BRIEF
Reproduce each of the records below line for line, without changing any wording. Leave the pictures out of your copy.

____ STORED DATA

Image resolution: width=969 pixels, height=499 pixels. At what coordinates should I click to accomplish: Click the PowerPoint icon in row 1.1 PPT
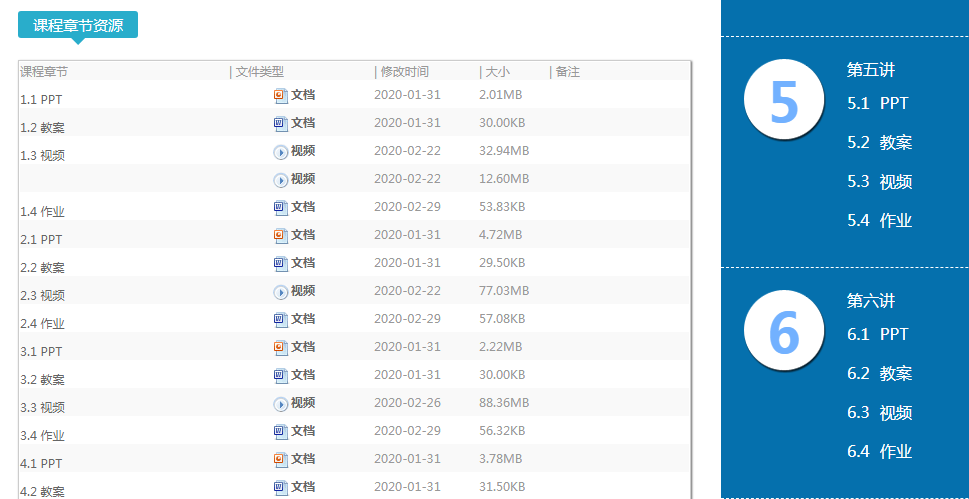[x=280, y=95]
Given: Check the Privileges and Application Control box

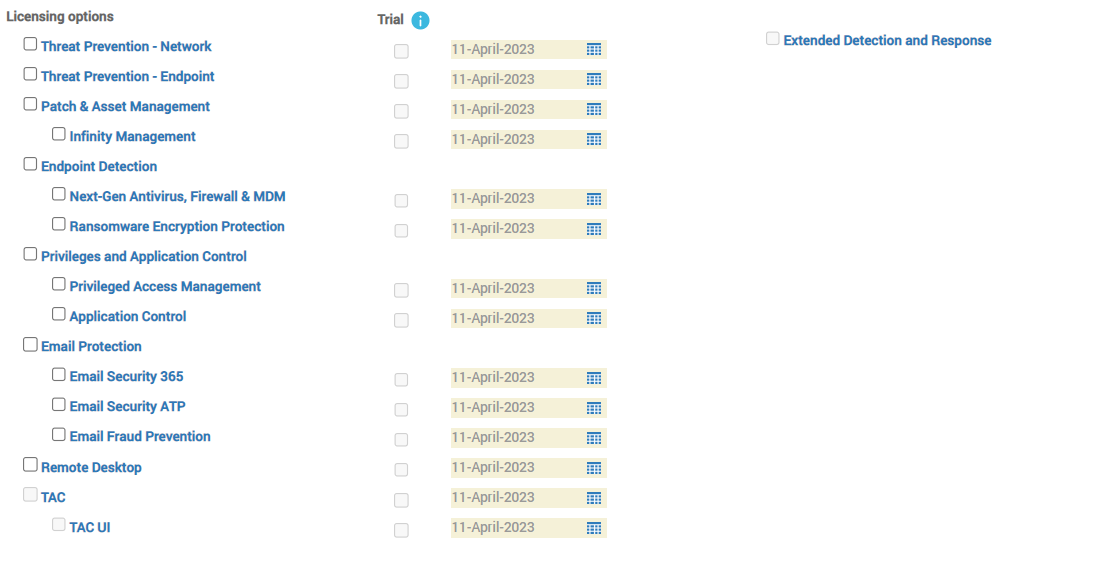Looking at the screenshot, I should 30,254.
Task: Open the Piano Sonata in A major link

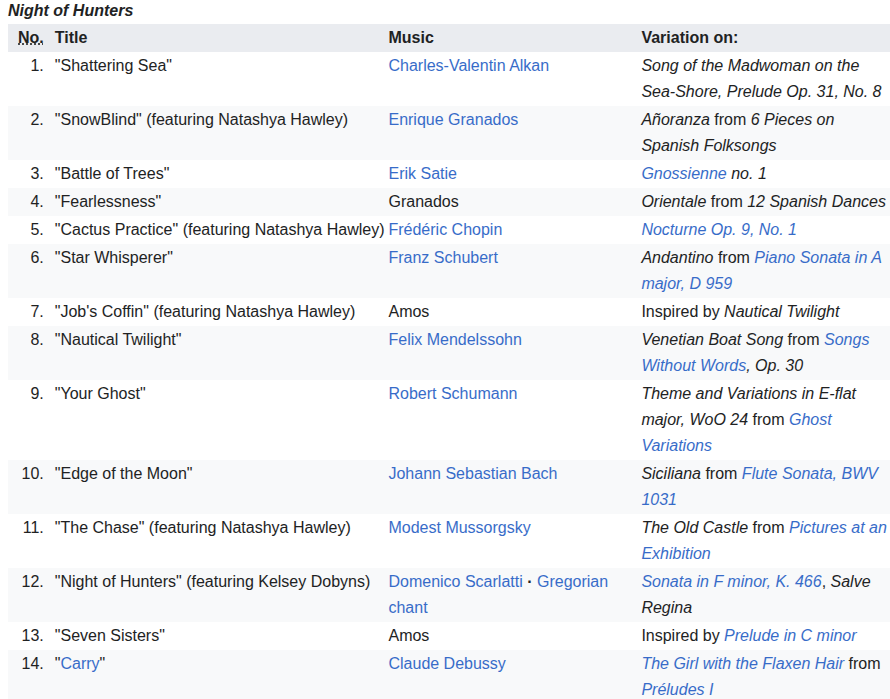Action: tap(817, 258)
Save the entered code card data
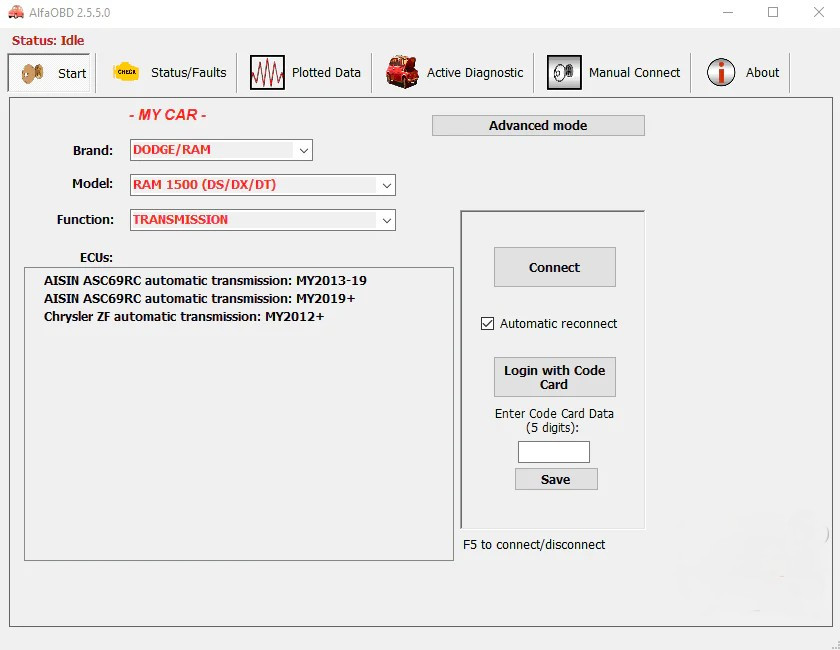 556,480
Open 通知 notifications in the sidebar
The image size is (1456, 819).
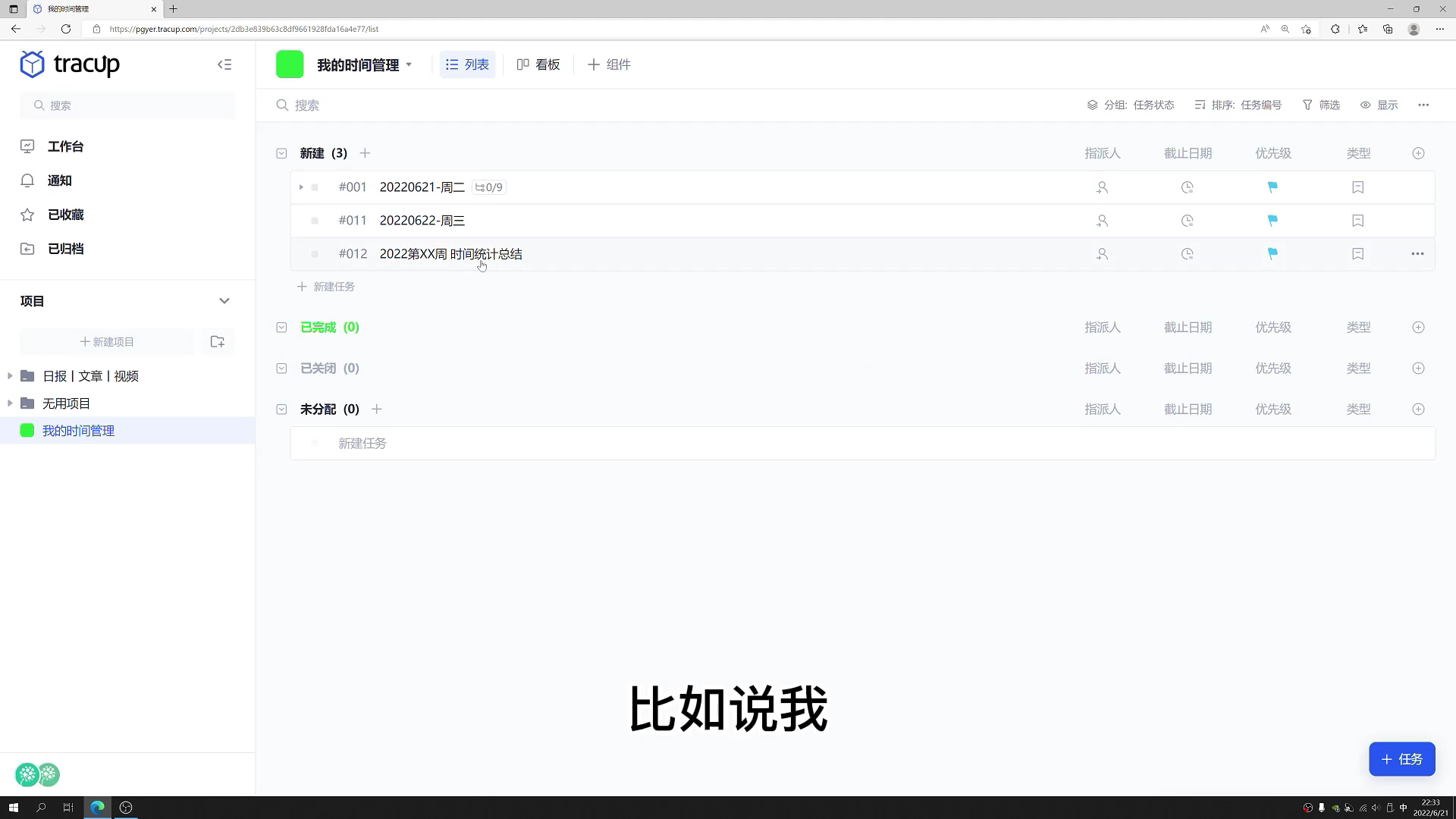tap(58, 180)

________

OUTPUT FOR THIS EXERCISE
Image resolution: width=969 pixels, height=499 pixels. At what coordinates should I click to accomplish: Click the PowerPoint icon in row 1.1 PPT
[x=280, y=95]
Given: Check the Privileges and Application Control box

Looking at the screenshot, I should 30,254.
Task: Open the Piano Sonata in A major link

Action: tap(817, 258)
Save the entered code card data
 556,480
Open 通知 notifications in the sidebar
The image size is (1456, 819).
tap(58, 180)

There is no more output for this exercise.